▸ **TO BE DONE**:
**1)** In the SPIN-PORICS report, what materials will make up the porous layer?
**2)** For each statement, say whether it agrees with the SPIN-PORICS report, and quote the words that decide it. (a) The reporting period ended on 2017-02-28. (b) Strain-mediated magneto-electric coupling is called suitable for spintronics. (c) The most significant electric-field effects on ferromagnetism reported so far occur above 300 K.
**3)** Reproduce a passage of the SPIN-PORICS report that begins at the words "ii) To use cost-effective" and stops after "sophisticated multiferroic oxides).".
>> start QUOTED TEXT
Periodic Reporting for period 1 - SPIN-PORICS (Merging Nanoporous Materials with Energy-Efficient Spintronics)

Reporting period: 2015-09-01 to 2017-02-28

Summary of the context and overall objectives of the project

This Project aims to integrate engineered nanoporous materials into novel energy-efficient spintronic applications. Magnetic storage and magneto-electronic devices are conventionally controlled by means of magnetic fields (via electromagnetic induction) or using spin-polarized electric currents (spin-transfer torque). Both principles involve significant energy loss by heat dissipation (Joule effect). The replacement of electric current with electric field would drastically reduce the overall power consumption. Strain-mediated magneto-electric coupling in piezoelectric-magnetostrictive bilayers might appear a proper strategy to achieve this goal. However, this approach is not suitable in spintronics because of the clamping effects with the substrate, need of epitaxial interfaces and risk of fatigue-induced mechanical failure. The exciting possibility to control ferromagnetism of metals and semiconductors directly with electric field (without strain) has been recently reported, but most significant effects occur below 300 K and only in ultra-thin films or nanoparticles. This Project tackles the development of a new type of nanocomposite material, comprising an electrically conducting or semiconducting nanoporous layer filled with a suitable dielectric material, where the magnetic properties of the metal/semiconductor will be largely tuned at room temperature (RT) by simply applying a voltage, via electric charge accumulation. The porous layer will consist of specific alloys (Cu-Ni or Fe-Rh) or oxide diluted magnetic semiconductors, where surface magnetic properties have been recently reported to be sensitive to electric field at RT. Based on these new materials, three technological applications are envisaged: electrically-assisted magnetic recording, voltage-driven switching of magnetic random-access memories and spin field-effect transistors. The obtained results are likely to open new paradigms in the field of spintronics and could be of high economic transcendence.

More specifically, the scientific and technological objectives of this project can be summarized as follows:
i) To significantly enhance voltage-driven magnetic effects at RT (not mediated by strain), as compared to the modest changes observed until now in specific alloys and semiconductors of very small thickness.
ii) To use cost-effective approaches to synthesize the target materials. This inherently means to avoid materials where epitaxial growth would be essential (like piezoelectric-magnetostritive composites or sophisticated multiferroic oxides).
iii) To better understand the physical mechanisms governing the observed magnetic changes induced by electric field in metallic alloys and diluted semiconductors.
>> end QUOTED TEXT
>> start DATA EXCERPTS
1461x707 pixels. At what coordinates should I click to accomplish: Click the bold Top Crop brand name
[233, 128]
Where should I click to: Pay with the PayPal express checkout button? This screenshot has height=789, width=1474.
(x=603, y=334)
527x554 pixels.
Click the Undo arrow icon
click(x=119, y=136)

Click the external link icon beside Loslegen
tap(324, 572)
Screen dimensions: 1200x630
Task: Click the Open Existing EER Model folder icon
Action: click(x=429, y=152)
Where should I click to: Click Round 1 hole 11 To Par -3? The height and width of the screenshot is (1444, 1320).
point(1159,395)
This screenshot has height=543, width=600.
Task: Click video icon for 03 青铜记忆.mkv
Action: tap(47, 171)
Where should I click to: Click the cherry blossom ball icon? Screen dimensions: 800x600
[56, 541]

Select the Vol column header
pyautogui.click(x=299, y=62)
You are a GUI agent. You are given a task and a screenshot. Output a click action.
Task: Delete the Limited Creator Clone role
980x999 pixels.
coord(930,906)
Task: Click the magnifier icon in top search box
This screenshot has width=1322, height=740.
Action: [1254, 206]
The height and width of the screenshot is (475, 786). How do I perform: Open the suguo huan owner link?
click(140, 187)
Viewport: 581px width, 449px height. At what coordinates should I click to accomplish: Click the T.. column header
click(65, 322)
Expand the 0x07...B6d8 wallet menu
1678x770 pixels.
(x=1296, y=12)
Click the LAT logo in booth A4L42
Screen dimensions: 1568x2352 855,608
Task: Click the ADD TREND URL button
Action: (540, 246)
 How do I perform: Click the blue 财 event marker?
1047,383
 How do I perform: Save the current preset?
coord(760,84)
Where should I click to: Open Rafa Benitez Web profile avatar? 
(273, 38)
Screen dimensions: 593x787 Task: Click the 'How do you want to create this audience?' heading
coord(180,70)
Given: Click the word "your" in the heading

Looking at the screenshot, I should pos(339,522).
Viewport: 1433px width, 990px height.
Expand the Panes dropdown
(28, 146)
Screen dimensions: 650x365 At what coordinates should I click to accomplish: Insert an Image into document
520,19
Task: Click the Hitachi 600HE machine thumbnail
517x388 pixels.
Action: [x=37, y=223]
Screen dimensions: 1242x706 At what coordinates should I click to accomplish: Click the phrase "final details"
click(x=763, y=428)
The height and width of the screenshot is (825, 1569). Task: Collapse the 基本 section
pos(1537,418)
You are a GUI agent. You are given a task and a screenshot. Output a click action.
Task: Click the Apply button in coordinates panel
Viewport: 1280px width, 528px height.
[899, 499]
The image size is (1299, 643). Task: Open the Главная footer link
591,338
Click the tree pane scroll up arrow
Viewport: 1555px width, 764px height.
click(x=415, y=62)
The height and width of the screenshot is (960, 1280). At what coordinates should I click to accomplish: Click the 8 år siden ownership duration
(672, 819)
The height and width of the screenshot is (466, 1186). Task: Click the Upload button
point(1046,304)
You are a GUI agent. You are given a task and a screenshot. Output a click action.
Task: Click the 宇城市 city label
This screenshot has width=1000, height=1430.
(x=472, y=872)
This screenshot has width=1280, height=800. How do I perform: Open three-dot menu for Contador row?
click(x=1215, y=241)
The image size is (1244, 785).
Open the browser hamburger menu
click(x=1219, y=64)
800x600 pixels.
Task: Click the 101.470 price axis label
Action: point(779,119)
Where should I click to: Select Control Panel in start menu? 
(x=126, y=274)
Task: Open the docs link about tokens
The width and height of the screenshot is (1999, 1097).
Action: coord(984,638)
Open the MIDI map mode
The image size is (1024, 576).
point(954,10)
>> end DATA EXCERPTS
▸ **EXPECTED OUTPUTS**:
**1)** Specific alloys (Cu-Ni or Fe-Rh) or oxide diluted magnetic semiconductors.

**2)**
(a) Yes: "Reporting period: 2015-09-01 to 2017-02-28"
(b) No: "However, this approach is not suitable in spintronics"
(c) No: "most significant effects occur below 300 K"

**3)**
ii) To use cost-effective approaches to synthesize the target materials. This inherently means to avoid materials where epitaxial growth would be essential (like piezoelectric-magnetostritive composites or sophisticated multiferroic oxides).